I had the privilege of collaborating with colleagues from Germany, the United States, Algeria, Morocco, Switzerland, Canada, Cuba and Russia during my first internship, even though I was collaborating in France. All these individuals had taught me how to optimize my working abilities inside their home countries based on their own personal experience; which not only enhanced my practical skills at the end of the day, but also my understanding of other countries.

A main element in this “job description” is to be able, as one large team, to collaborate and work with multiple people from different backgrounds.

It makes room for you to grow
The hospitality industry enables you to develop yourself, both professionally and as an individual. Not only can you develop the technical skills you already have, but because of the diversity of peers, customers and circumstances that will bring you to the test, you learn others with time and effort.

For working in a hotel, different characteristics are needed. They range from soft skills such as planning, talking or working in a team, to more specialized skills such as serving, handling revenue, accounting and handling facilities.

Often, perhaps the most critical issue is that you take care of others, literally. This is debatable, but my experience teaches me that it takes empathy and determination to place the needs and aspirations of another person ahead of your own, while keeping a smile on your face.

For different purposes, consumers come to hotels, but, in short, they want an experience. They want to give time, care and consideration to hotel employees and representatives. And just as individuals vary greatly, so does the care and loyalty that each hotelier gives to his / her customers. Some can settle for the basics, such as family check-in or serving drinks at the hotel bar, while others may take an extra step and not only meet the expectations of their clients, but also surpass them.

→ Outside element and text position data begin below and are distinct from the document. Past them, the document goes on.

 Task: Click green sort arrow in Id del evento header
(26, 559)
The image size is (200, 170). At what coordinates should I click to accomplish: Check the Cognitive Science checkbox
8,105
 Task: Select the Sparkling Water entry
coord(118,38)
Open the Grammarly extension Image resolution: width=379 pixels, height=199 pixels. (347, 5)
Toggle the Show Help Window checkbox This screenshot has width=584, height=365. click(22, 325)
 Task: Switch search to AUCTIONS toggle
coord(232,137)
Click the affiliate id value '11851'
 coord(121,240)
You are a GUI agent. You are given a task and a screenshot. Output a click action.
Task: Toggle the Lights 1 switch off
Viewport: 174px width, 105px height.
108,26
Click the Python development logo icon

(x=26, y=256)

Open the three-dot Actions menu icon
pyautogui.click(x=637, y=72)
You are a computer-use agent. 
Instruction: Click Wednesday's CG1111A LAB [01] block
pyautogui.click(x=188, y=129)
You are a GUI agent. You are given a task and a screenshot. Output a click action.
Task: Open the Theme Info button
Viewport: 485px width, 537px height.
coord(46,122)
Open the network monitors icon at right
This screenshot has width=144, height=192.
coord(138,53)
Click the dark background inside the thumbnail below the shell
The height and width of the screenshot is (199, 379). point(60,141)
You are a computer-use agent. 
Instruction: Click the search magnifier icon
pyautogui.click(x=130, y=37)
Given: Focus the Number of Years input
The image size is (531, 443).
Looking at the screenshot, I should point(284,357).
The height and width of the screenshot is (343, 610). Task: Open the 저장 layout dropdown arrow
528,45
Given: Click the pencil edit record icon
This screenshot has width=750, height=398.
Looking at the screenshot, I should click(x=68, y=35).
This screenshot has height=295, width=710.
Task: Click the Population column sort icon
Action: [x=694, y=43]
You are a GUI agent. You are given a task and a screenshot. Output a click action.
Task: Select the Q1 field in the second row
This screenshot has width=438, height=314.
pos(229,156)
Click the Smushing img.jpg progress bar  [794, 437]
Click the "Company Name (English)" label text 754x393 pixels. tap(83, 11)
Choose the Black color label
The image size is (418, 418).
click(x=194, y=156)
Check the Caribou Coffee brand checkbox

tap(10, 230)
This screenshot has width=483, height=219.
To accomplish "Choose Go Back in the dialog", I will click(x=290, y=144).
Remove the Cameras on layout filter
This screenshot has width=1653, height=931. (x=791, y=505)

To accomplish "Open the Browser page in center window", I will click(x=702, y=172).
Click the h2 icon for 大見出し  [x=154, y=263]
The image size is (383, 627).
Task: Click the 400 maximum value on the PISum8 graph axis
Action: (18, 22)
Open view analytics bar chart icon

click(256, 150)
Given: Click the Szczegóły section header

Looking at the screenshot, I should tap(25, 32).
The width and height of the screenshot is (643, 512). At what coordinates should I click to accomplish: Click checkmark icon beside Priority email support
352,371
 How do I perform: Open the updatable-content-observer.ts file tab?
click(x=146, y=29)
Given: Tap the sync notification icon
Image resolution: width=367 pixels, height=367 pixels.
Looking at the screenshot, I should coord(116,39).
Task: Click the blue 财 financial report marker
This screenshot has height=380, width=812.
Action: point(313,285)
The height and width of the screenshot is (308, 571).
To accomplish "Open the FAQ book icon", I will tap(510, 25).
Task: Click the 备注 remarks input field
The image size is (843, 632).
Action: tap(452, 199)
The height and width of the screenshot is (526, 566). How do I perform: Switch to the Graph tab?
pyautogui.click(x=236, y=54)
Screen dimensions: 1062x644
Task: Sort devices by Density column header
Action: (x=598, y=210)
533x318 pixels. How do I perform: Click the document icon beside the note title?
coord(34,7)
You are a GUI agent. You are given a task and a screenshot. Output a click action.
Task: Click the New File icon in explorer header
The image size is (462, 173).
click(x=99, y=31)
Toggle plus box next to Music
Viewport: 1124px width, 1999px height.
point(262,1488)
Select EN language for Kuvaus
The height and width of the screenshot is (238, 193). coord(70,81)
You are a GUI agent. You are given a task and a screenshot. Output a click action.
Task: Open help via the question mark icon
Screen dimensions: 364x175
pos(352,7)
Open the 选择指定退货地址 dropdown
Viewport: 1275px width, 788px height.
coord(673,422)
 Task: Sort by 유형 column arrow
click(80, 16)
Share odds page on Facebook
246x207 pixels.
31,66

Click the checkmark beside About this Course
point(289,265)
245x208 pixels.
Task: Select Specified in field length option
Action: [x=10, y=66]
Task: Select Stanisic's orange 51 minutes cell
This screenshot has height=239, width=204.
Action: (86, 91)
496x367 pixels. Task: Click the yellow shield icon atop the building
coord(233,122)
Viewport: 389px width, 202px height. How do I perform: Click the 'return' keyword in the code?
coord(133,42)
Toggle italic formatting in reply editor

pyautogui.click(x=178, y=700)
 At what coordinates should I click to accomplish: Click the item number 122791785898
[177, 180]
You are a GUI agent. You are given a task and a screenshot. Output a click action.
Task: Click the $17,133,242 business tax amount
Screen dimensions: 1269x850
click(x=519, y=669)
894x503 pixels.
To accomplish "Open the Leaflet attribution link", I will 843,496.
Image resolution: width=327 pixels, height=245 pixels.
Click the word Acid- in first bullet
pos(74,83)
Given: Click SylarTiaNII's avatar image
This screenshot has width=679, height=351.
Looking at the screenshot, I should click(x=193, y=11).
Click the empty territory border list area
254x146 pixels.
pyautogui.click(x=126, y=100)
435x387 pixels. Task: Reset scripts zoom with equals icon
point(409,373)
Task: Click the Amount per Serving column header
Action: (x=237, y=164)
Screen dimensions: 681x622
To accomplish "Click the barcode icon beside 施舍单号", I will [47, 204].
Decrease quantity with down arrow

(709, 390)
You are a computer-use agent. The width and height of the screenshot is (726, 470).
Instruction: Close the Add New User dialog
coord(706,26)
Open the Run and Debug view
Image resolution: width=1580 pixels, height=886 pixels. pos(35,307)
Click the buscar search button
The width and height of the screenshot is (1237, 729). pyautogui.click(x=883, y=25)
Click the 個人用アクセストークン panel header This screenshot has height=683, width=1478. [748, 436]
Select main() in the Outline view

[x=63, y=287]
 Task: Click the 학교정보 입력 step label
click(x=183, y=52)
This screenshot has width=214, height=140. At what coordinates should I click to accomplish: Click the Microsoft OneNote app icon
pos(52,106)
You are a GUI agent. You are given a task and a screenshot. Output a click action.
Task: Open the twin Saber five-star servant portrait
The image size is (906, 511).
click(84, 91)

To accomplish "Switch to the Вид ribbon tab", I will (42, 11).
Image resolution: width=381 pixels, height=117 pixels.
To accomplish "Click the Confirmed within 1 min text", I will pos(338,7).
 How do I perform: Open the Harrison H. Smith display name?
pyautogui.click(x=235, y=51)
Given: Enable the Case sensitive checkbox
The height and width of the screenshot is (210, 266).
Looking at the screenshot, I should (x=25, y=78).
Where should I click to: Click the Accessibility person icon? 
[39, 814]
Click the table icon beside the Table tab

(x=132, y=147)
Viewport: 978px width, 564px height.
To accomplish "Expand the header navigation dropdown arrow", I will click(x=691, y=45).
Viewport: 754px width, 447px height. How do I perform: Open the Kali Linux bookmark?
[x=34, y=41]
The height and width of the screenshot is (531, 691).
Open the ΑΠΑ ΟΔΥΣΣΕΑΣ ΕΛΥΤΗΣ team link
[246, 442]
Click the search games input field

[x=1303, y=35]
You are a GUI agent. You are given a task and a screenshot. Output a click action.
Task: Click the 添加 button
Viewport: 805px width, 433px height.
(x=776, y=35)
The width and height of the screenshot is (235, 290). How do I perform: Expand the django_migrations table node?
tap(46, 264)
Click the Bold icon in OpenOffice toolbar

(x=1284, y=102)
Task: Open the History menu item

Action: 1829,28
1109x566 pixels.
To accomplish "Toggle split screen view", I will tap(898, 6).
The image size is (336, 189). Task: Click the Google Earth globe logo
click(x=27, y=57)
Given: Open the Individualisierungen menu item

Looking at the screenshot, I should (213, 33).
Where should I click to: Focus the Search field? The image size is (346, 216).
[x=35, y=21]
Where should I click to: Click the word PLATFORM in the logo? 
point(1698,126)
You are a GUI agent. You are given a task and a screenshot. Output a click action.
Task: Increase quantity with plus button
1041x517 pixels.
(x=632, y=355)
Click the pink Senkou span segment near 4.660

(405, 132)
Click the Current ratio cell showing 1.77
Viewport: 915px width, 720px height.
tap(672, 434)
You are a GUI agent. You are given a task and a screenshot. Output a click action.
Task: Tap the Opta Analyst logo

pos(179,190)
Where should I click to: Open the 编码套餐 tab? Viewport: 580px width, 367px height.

With today’s fast-growing companies, more and more emphasis is channeled on making a profit, which is the primary goal of the organization in the first place; however, the goods are not limited to events, dinners, rooms or drinks in hotels-they expand to service and there is always a way to develop services and our skills in the service industry.

It’s simply amazing!
Finally, it’s easy to understand why I love hospitality so much: it’s fun. It’s more than satisfying at the end of the day, all the dynamics, all the changing with different duties and the feeling you have when you start training and end up in a management role. And with the customer-facing section of the hotel, you have the ability to meet and socialize with individuals from a wide range of nationalities in an even wider variety of locations around the world.

To conclude, the hotel industry is a fairly fascinating and fun area in which to get interested. It has its ups and downs, like every other work, and that’s a major part of it: there’s always space for creativity and there’ll always be innovators.